Proxy Disclosure

Proxy Disclosure vulnerability detected. The application leaks information about proxy servers or load balancers in the infrastructure through HTTP methods like TRACE or OPTIONS, or via server headers that reveal technology details and version numbers.

Proxy disclosure vulnerabilities reveal infrastructure details such as proxy types, versions, and configurations, enabling attackers to fingerprint the technology stack. This information facilitates targeted exploits against known vulnerabilities in specific proxy software versions. Attackers can leverage TRACE method responses to bypass HttpOnly cookie protections through cross-site tracing attacks, or use OPTIONS responses to map available HTTP methods and identify potential attack vectors.
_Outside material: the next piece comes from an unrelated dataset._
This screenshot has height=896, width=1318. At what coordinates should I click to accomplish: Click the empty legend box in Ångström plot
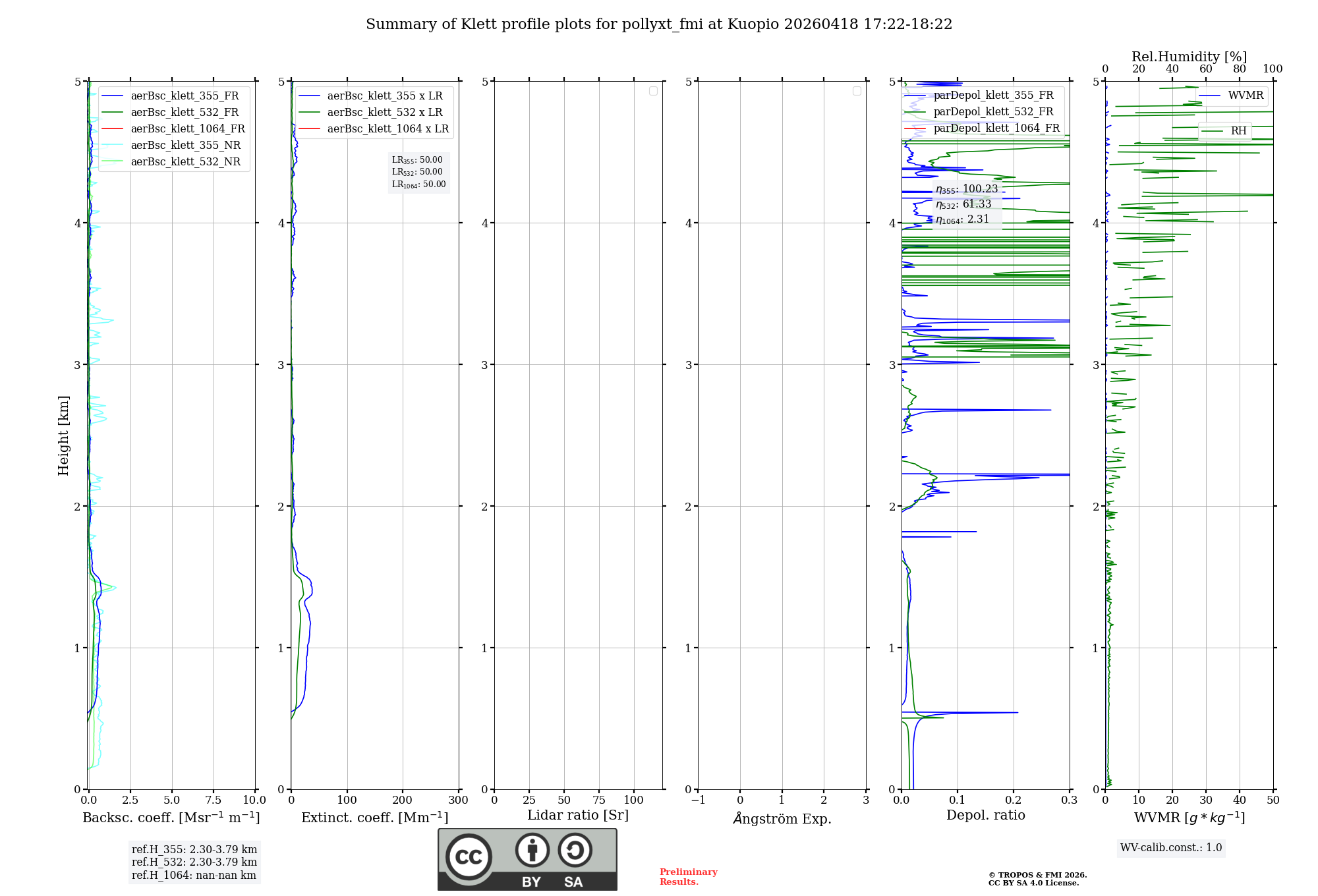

Disable the 'TRACE' method on the proxy servers, as well as the origin web/application server. Disable the 'OPTIONS' method on the proxy servers, as well as the origin web/application server, if it is not required for other purposes, such as 'CORS' (Cross Origin Resource Sharing). Configure the web and application servers with custom error pages, to prevent 'fingerprintable' product-specific error pages being leaked to the user in the event of HTTP errors, such as 'TRACK' requests for non-existent pages. Configure all proxies, application servers, and web servers to prevent disclosure of the technology and version information in the 'Server' and 'X-Powered-By' HTTP response headers.